Role of p53 mutation in the effect of boron neutron capture therapy on oral squamous cell carcinoma

Abstract

Background: Boron neutron capture therapy (BNCT) is a selective radiotherapy, being effective for the treatment of even advanced malignancies in head and neck regions as well as brain tumors and skin melanomas. To clarify the role of p53 gene, the effect of BNCT on oral squamous cell carcinoma (SCC) cells showing either wild- (SAS/neo) or mutant-type (SAS/mp53) p53 was examined.

Methods: Cells were exposed to neutron beams in the presence of boronophenylalanine (BPA) at Kyoto University Research Reactor. Treated cells were monitored for modulations in colony formation, proliferation, cell cycle, and expression of cell cycle-associated proteins.

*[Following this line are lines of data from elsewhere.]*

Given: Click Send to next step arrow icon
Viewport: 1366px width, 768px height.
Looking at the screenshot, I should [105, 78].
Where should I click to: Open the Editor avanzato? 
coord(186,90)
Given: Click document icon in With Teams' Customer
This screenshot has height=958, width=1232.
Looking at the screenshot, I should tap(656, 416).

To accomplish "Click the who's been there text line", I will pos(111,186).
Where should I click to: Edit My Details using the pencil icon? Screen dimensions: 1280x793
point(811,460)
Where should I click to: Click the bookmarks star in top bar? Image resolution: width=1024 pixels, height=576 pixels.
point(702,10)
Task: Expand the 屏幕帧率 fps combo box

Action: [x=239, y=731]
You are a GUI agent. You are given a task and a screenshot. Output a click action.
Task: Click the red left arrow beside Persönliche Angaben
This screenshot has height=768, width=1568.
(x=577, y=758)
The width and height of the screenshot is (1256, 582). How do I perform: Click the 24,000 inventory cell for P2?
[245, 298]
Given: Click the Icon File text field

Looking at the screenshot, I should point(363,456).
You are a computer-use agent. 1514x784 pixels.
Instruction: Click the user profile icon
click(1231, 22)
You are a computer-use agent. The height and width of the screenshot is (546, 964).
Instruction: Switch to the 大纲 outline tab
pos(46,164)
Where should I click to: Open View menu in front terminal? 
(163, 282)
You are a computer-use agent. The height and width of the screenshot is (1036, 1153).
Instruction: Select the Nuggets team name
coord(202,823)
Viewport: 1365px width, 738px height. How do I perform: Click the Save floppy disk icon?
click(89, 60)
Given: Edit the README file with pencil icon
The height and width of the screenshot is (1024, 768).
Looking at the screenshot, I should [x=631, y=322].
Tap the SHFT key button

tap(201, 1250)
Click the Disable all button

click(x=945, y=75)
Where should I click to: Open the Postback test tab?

Results: When SAS/neo and SAS/mp53 cells were subjected to BNCT, more suppressive effects on colony formation and cell viability were observed in SAS/neo compared with SAS/mp53 cells. Cell cycle arrest at the G1 checkpoint was observed in SAS/neo, but not in SAS/mp53. Apoptotic cells increased from 6 h after BNCT in SAS/neo and 48 h in SAS/mp53 cells. The expression of p21 was induced in SAS/neo only, but G2 arrest-associated proteins including Wee1, cdc2, and cyclin B1 were altered in both cell lines.

Conclusion: These results indicate that oral SCC cells with mutant-type are more resistant to BNCT than those with wild-type p53, and that the lack of G1 arrest and related apoptosis may contribute to the resistance. At a physical dose affecting the cell cycle, BNCT inhibits oral SCC cells in p53-dependent and -independent manners.

Figure 1

Suppression of the colony formation of oral SCC cells by BNCT. SAS/neo and SAS/mp53 cells were treated with BNCT, and survival fractions were assessed based on colony formation.

Figure 2

Suppression of the proliferation of oral SCC cells by BNCT. SAS/neo and SAS/mp53 cells were treated with BNCT, and cell viability was measured by the MTT assay. The cell viability of untreated cells was also measured and used as a control. *p < 0.01, SAS/neo vs. SAS/mp53.

Figure 3

Induction of cell cycle arrest by BNCT. A. SAS/neo and SAS/mp53 cells were treated with BNCT and then subjected to flow cytometric analysis. B. Based on an analysis of DNA histograms, the percentages of cells in sub-G₁, G₀/G₁, S, and G₂/M phases were evaluated.

Figure 4

Induction of apoptotic cells with the fragmentation of nuclear DNA by BNCT. SAS/neo and SAS/mp53 cells were treated with BNCT, incubated for 48 h at 37°C, and stained by Hoechst 33342. The proportion of apoptotic cells was determined at various time points. *p < 0.01, SAS/neo vs. BNCT-treated SAS/neo; SAS/mp53 vs. BNCT-treated SAS/mp53.

Figure 5

Altered expression and/or phosphorylation of G1 checkpoint-related proteins by BNCT. SAS/neo and SAS/mp53 cells were treated with BNCT, and the expression of p53 and p21 and phosphorylation of p53 were examined by immunoblot analysis.

Figure 6

Altered expression and/or phosphorylation of G2 checkpoint-related proteins by BNCT. SAS/neo and SAS/mp53 cells were treated with BNCT, and the expression of Wee1, cdc2, and cyclin B1 and phosphorylation of cdc2 were examined by immunoblot analysis.